__Problem requirements__.
Below is some data. Retype exactly the lines starting at the one with "Service-Public.fr (212, 2505)" and ending at the one with "Observatoire finance (172, 2526)".

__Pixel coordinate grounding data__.
_ _ _ _ _
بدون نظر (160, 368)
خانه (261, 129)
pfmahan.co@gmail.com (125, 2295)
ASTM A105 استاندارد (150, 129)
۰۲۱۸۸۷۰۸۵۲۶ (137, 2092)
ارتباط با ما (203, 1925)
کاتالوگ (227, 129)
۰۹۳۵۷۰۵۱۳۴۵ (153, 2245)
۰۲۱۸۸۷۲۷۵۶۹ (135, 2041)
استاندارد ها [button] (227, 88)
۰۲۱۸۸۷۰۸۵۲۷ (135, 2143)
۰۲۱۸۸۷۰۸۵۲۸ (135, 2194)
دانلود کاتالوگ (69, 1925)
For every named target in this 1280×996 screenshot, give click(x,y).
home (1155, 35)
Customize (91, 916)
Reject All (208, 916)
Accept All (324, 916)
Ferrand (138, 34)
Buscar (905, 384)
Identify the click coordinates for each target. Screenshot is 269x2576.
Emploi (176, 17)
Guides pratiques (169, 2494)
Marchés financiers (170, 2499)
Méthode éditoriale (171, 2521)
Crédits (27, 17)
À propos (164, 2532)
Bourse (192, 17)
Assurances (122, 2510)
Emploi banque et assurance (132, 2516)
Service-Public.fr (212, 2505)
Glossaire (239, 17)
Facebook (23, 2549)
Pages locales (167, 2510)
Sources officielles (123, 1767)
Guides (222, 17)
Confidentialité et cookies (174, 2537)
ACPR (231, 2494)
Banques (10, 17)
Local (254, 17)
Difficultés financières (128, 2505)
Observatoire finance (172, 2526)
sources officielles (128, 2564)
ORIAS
_ _ _ _ _
__Your response__.
Service-Public.fr (212, 2505)
Glossaire (239, 17)
Facebook (23, 2549)
Pages locales (167, 2510)
Sources officielles (123, 1767)
Guides (222, 17)
Confidentialité et cookies (174, 2537)
ACPR (231, 2494)
Banques (10, 17)
Local (254, 17)
Difficultés financières (128, 2505)
Observatoire finance (172, 2526)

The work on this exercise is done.